*EXERCISE OBJECTIVE*. Transcribe the entries that follow, every word as written, and drop the pictures.
RECORD EXCERPTS Block Start
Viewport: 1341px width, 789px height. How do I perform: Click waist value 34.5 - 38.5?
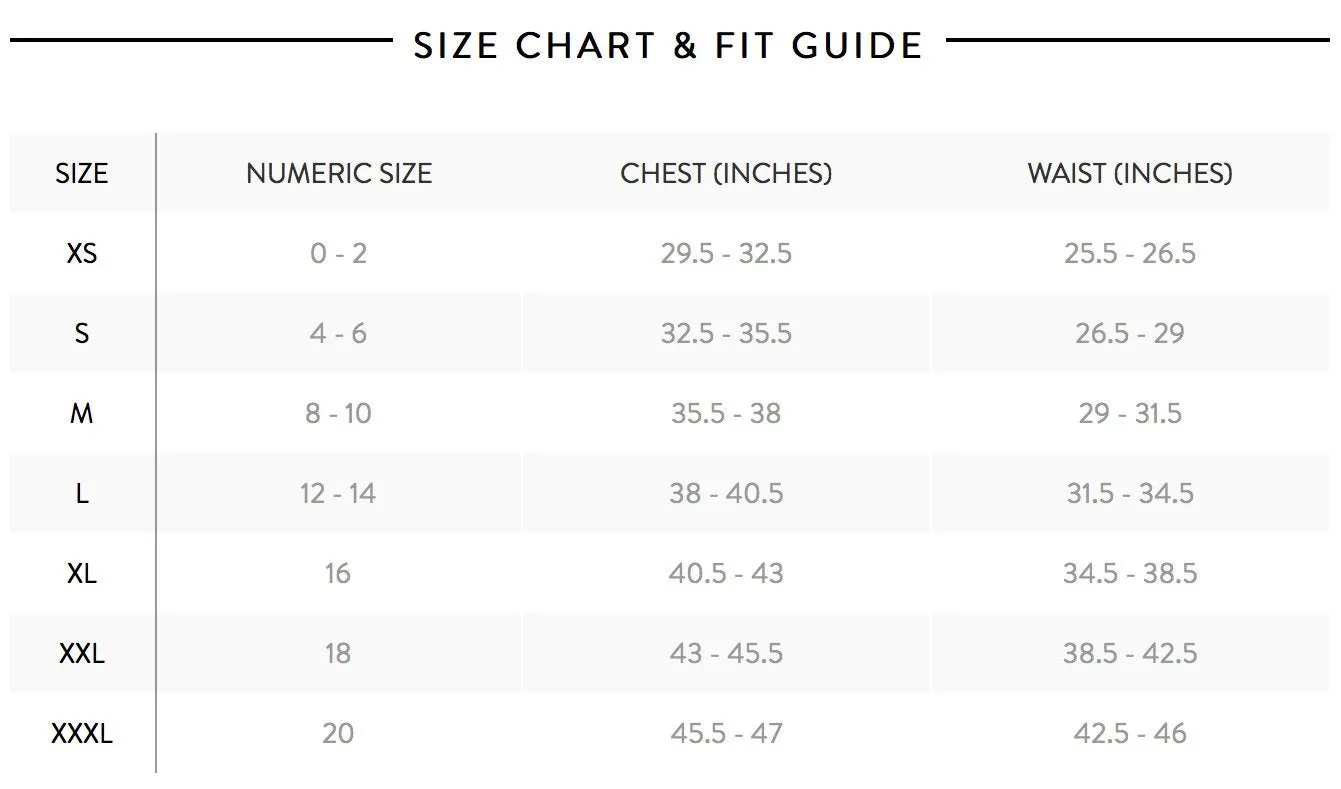tap(1130, 573)
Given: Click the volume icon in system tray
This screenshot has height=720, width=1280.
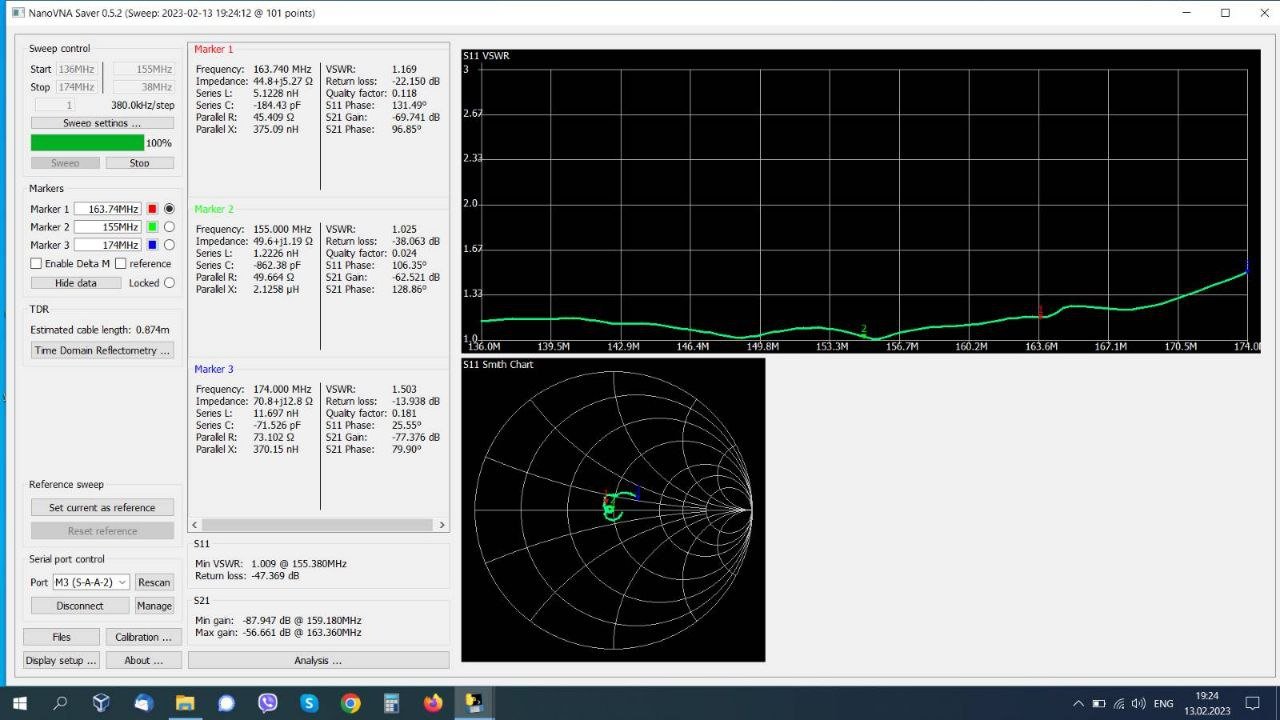Looking at the screenshot, I should 1139,703.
RECORD EXCERPTS Block End
*EXERCISE ANSWER*.
Viewport: 1341px width, 789px height. How do I perform: Click waist value 34.5 - 38.5?
tap(1130, 573)
Given: Click the volume icon in system tray
This screenshot has height=720, width=1280.
Looking at the screenshot, I should 1139,703.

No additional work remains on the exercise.